**Records for processing**
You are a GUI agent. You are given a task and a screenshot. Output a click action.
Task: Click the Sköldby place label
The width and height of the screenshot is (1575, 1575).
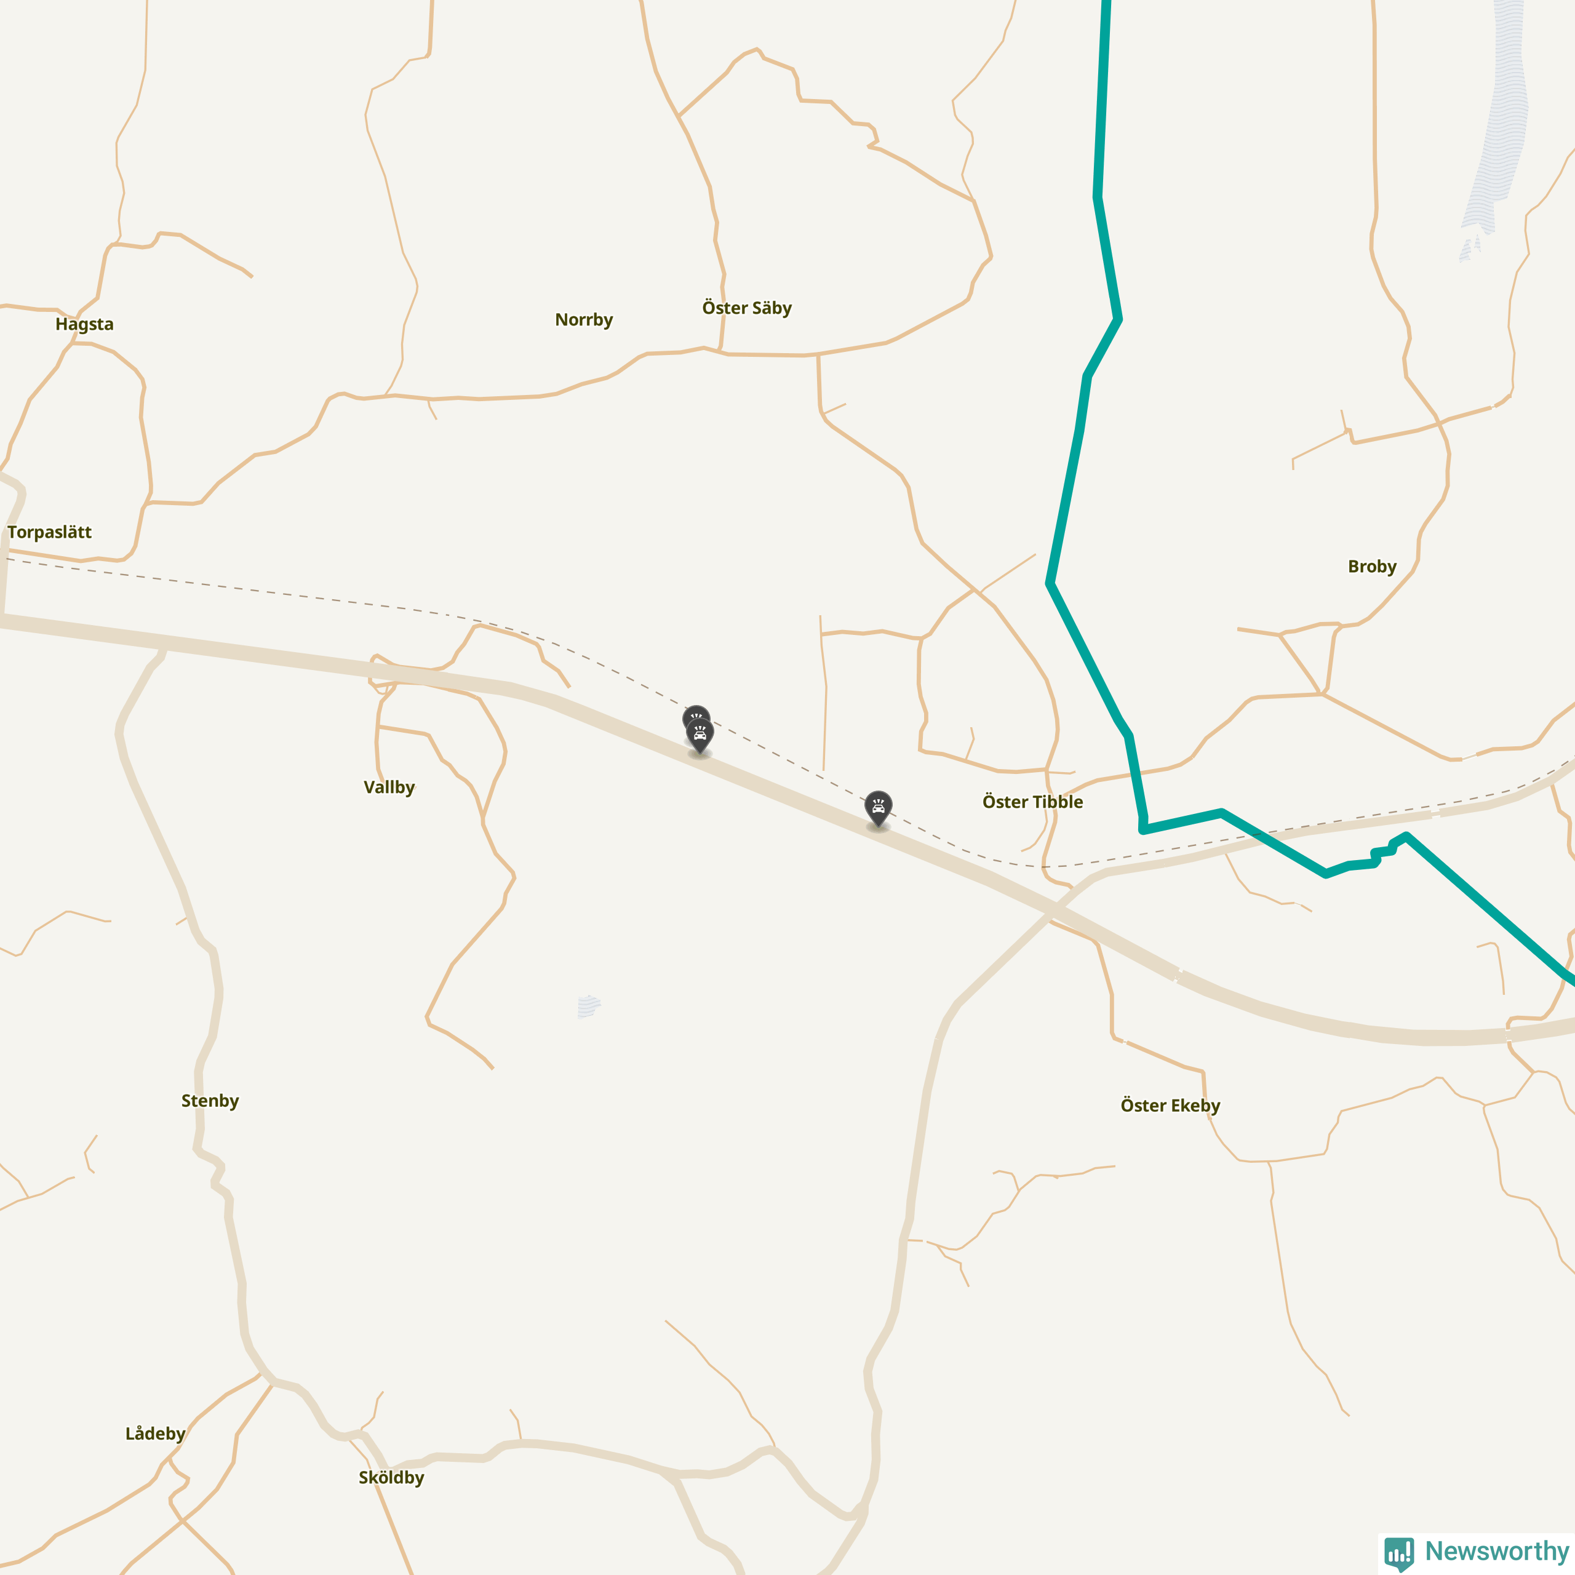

==

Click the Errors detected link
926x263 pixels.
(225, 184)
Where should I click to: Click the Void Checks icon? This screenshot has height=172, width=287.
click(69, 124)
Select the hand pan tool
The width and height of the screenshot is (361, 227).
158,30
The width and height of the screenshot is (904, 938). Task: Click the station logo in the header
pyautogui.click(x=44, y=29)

* * *

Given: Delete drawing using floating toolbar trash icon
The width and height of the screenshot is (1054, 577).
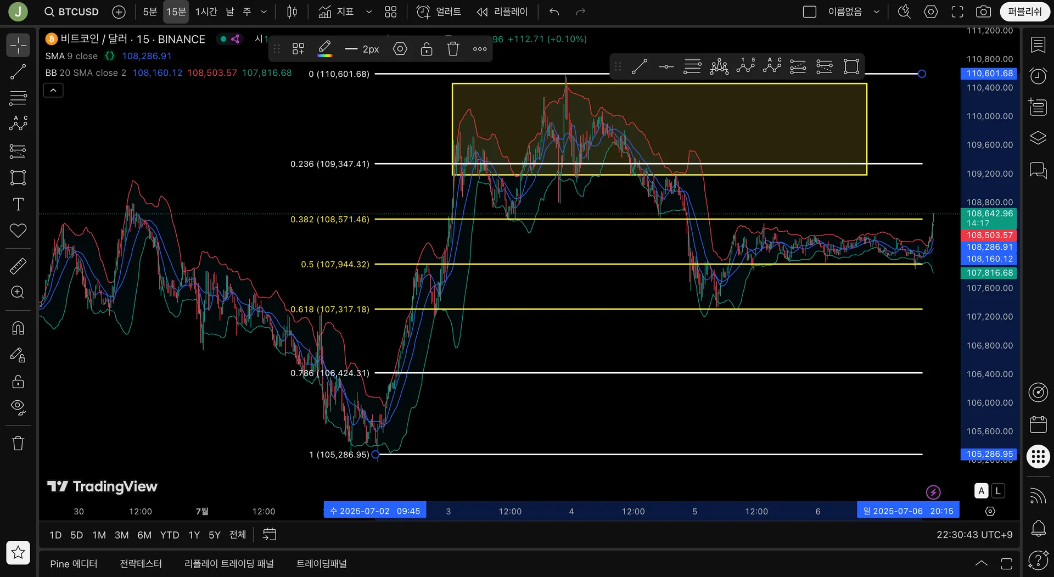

**Task goal**
Only those lines of the entries above that run from the line containing "Task: Click the Sköldby place label" to the line containing "The width and height of the screenshot is (1575, 1575).", both included, should be transcribed exactly.

**Task response**
Task: Click the Sköldby place label
The width and height of the screenshot is (1575, 1575).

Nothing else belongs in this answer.